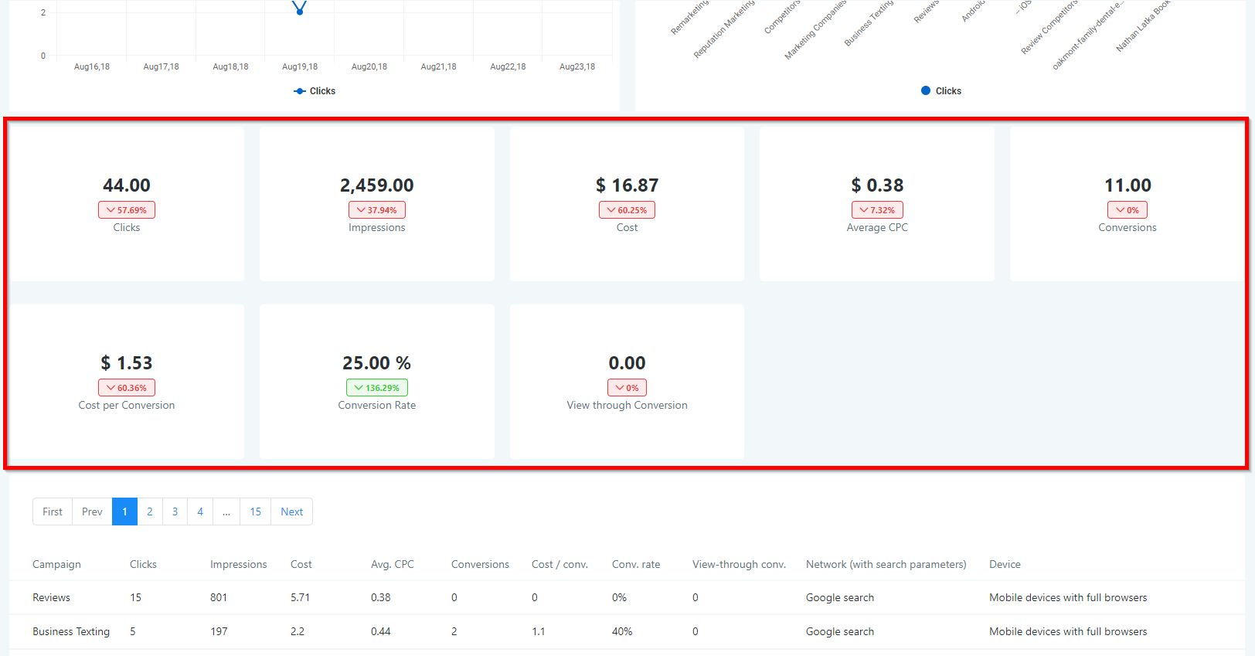Click the Average CPC 7.32% badge
Viewport: 1255px width, 656px height.
pyautogui.click(x=877, y=210)
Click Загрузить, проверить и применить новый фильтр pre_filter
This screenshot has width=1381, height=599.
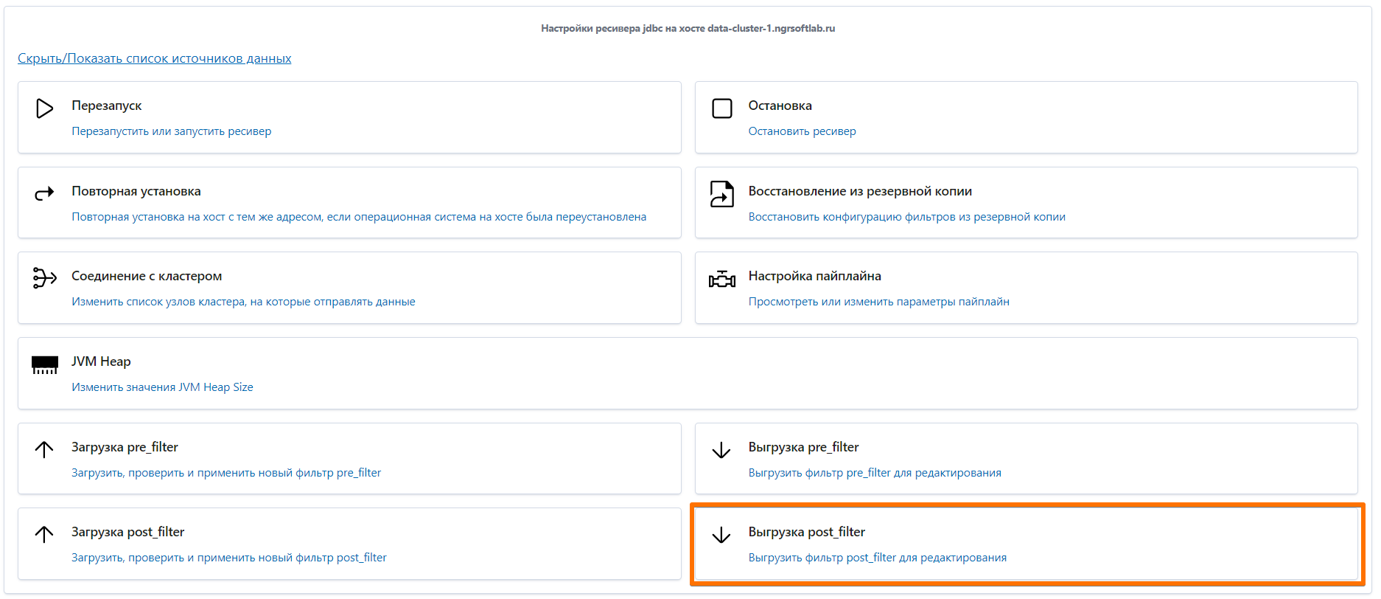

———

*Problem details:* Your reply should give again exactly the lines from the one with "Click Загрузить, проверить" through the last line of the data, with both ends included and pictures left out.

*Your solution:*
Click Загрузить, проверить и применить новый фильтр pre_filter
This screenshot has width=1381, height=599.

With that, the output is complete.